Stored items

:::

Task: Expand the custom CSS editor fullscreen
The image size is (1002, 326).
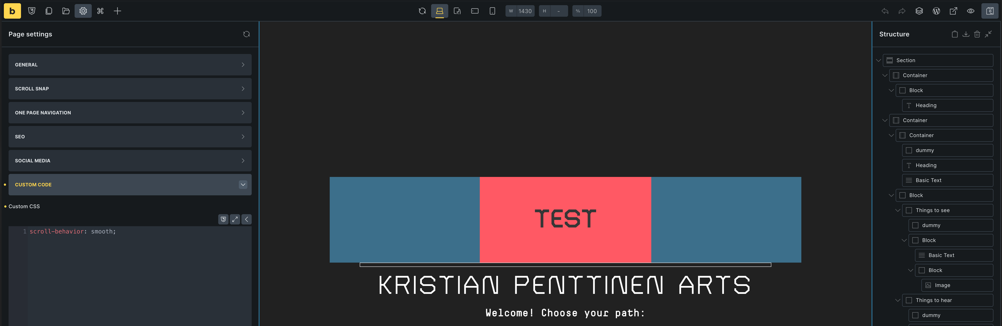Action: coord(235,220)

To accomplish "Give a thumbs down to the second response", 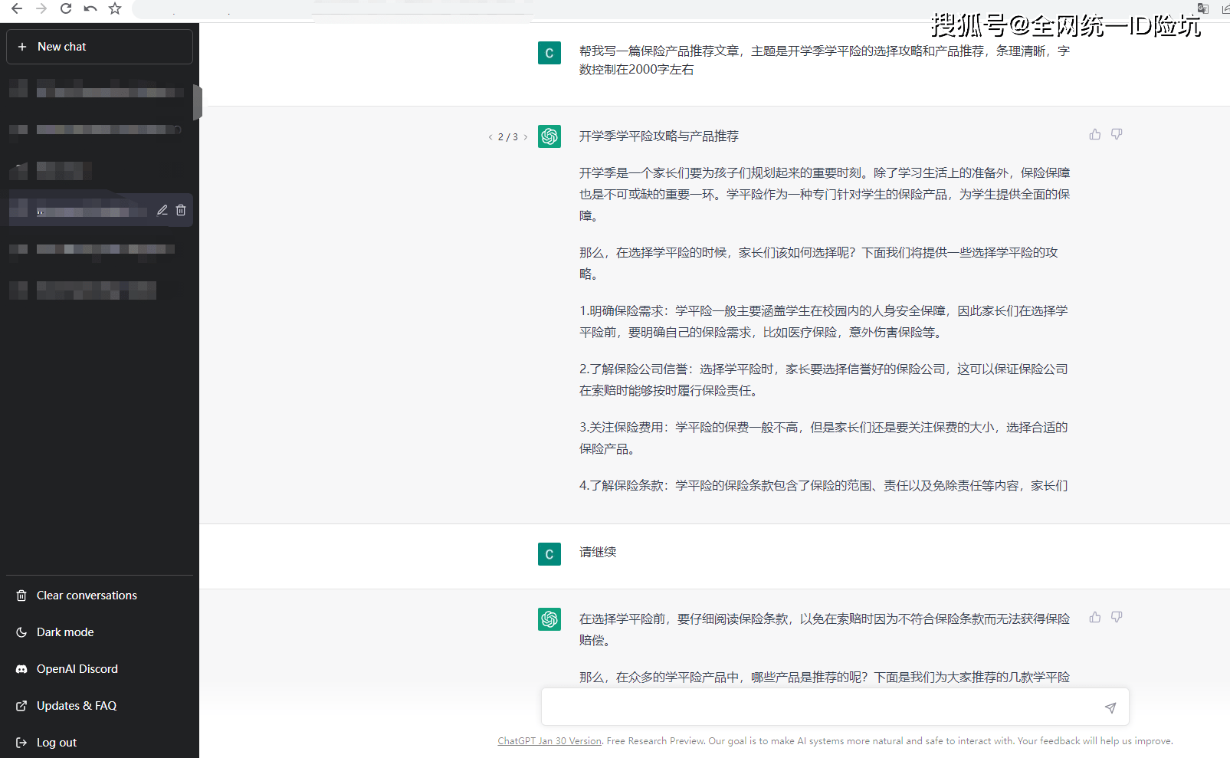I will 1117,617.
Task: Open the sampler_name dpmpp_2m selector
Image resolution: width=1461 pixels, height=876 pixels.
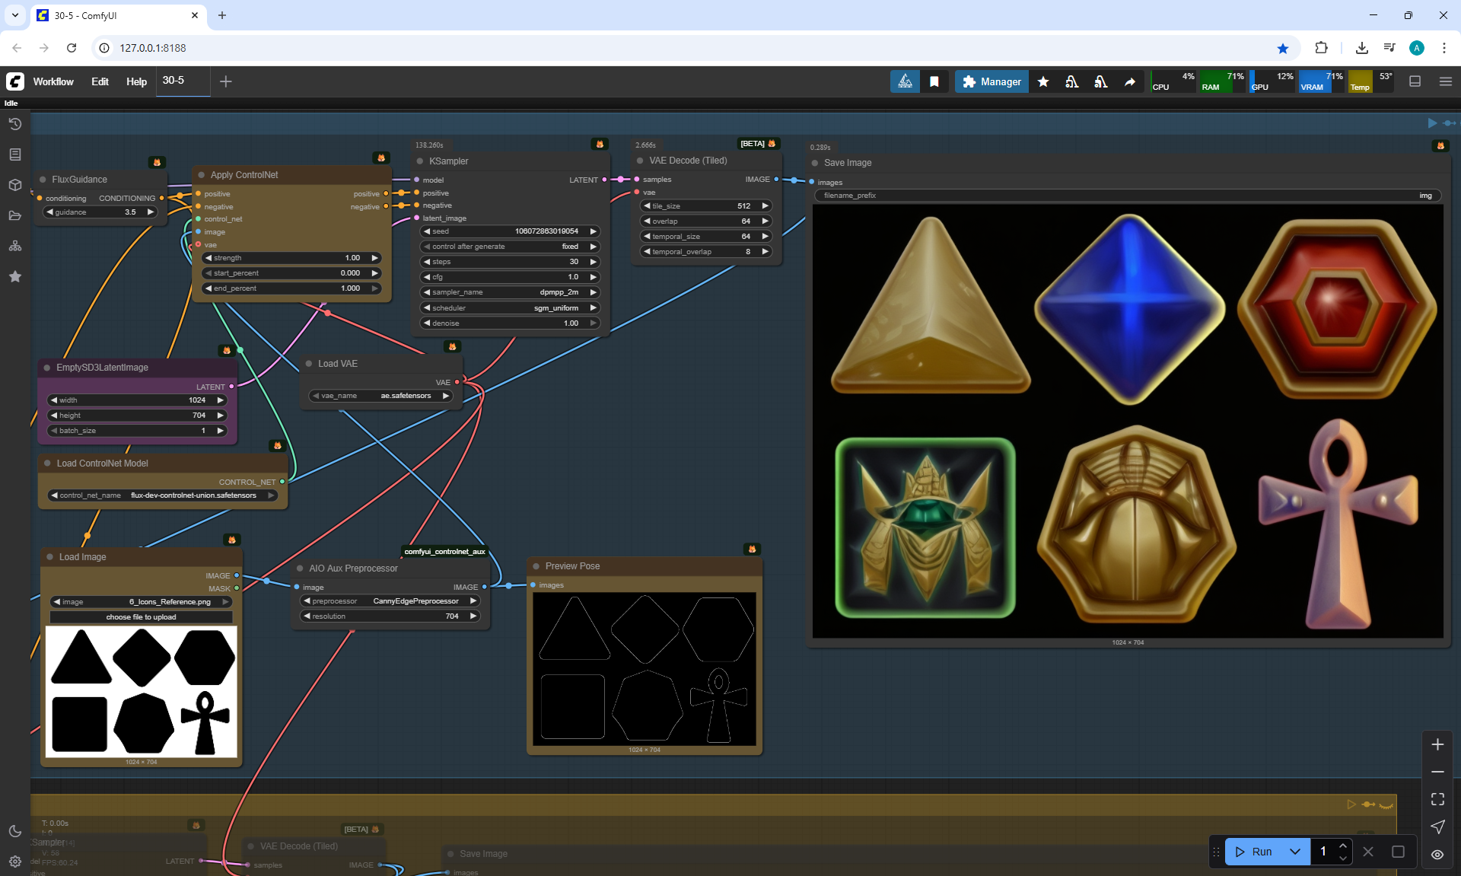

:::

The output must match, line for line, the span from the line containing "Task: Open the sampler_name dpmpp_2m selector" through the end of the data, with the pictures removed.

- Answer to the exercise
Task: Open the sampler_name dpmpp_2m selector
Image resolution: width=1461 pixels, height=876 pixels.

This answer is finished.